While good street photography is very good, there are also a lot of people running around doing street photography because it seems easy, slightly disruptive, lets you flash your expensive camera, and gives artistic credibility.

The same argument can be made for the horrible fad of selectively desaturating photos so only the subject is in color, which is something I've very seldom seen done well.

I imagined the intersection of these would be bigger by now.

e: intersection, not union

Look at me attempt to call people out :rolleyes:

dunno posted:

I'm really happy to see this thread.

I don't try to shoot much street these days. Its a lot of work to find the combination of great light and a decent concentration of people to photograph that won't avert their eyes or whatever around these parts. Even when I do manage straight street photos I find I'm always too quick to hit the shutter and the composition often suffers.

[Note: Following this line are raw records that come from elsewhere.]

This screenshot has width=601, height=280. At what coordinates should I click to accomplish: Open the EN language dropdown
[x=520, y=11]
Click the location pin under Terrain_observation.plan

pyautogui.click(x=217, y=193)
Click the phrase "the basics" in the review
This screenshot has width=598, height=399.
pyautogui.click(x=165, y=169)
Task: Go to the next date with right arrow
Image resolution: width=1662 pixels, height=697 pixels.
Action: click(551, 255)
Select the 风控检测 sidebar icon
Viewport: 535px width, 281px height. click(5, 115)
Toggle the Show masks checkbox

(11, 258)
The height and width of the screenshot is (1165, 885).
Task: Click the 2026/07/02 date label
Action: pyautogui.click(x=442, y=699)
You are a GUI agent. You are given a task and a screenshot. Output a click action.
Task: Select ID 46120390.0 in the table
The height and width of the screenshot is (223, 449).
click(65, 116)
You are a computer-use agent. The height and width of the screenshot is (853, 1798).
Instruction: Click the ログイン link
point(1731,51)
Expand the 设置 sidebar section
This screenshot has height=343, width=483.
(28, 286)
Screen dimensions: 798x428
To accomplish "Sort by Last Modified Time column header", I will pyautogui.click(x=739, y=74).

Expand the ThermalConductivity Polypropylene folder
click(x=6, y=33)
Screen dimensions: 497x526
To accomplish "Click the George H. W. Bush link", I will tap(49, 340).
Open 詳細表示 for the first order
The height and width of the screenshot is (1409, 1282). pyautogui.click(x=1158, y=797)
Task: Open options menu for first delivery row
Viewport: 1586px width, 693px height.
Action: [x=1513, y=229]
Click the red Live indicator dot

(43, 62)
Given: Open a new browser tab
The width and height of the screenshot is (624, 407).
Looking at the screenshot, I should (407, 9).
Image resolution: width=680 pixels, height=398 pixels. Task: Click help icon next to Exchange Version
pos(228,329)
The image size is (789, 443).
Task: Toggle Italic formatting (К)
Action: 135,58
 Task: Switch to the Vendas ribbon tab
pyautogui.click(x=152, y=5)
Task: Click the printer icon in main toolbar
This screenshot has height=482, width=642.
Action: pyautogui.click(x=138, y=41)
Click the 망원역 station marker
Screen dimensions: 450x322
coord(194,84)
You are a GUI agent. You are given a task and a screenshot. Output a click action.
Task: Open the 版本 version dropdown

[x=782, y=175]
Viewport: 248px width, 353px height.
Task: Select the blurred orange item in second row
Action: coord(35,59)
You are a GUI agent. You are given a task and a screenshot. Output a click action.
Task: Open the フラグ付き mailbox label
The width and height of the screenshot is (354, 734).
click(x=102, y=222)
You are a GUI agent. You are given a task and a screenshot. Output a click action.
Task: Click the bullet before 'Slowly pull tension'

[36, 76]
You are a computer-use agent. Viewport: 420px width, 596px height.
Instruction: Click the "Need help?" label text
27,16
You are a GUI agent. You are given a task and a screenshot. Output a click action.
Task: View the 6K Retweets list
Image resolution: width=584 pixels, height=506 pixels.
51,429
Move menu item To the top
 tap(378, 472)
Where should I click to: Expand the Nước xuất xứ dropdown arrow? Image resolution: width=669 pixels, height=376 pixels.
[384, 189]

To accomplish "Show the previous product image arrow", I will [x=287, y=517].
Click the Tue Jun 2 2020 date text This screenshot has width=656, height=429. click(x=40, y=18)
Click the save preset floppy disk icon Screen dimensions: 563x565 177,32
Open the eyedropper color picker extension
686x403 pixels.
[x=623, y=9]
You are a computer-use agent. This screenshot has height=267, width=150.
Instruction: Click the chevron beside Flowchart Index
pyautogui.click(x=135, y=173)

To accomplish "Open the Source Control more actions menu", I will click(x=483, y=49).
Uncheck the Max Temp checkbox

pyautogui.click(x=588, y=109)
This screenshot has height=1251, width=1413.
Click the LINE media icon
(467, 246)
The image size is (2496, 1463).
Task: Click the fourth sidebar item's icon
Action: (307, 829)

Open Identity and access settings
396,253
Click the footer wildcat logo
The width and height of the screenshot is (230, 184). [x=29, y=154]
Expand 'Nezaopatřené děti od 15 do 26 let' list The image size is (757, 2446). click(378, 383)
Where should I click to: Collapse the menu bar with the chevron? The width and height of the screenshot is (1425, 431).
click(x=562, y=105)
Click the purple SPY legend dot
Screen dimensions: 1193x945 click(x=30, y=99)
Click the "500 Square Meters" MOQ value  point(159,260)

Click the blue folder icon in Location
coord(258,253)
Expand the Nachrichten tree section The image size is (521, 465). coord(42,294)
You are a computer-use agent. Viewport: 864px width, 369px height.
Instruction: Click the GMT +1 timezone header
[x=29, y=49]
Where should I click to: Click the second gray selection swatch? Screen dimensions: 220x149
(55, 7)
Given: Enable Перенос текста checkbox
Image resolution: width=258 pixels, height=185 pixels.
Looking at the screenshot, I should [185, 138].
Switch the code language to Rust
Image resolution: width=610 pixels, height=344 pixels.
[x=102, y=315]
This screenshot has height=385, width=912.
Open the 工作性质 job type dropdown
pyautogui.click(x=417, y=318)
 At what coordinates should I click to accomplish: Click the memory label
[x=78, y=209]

Excuses aside, and though they are certainly un-Winogrand or Meyerowitzish, here are a few photos that I've taken and like that I think can certainly technically qualify as street:







I think these are nice, but with the first two, especially, you are shooting a lot of backs-of-heads. Just doesn't make a strong image like the other way 'round might.

Reichstag posted:

From yesterday:


Not exactly how I visualized it before releasing the shutter, so I don't know if I like it or not.

Obviously I don't know what you were thinking in your head when you shot it, but to me, it just feels somewhat lacking when measured as a traditional street photo. There's nothing about the woman or the scene to really justify it to me as an interesting scene.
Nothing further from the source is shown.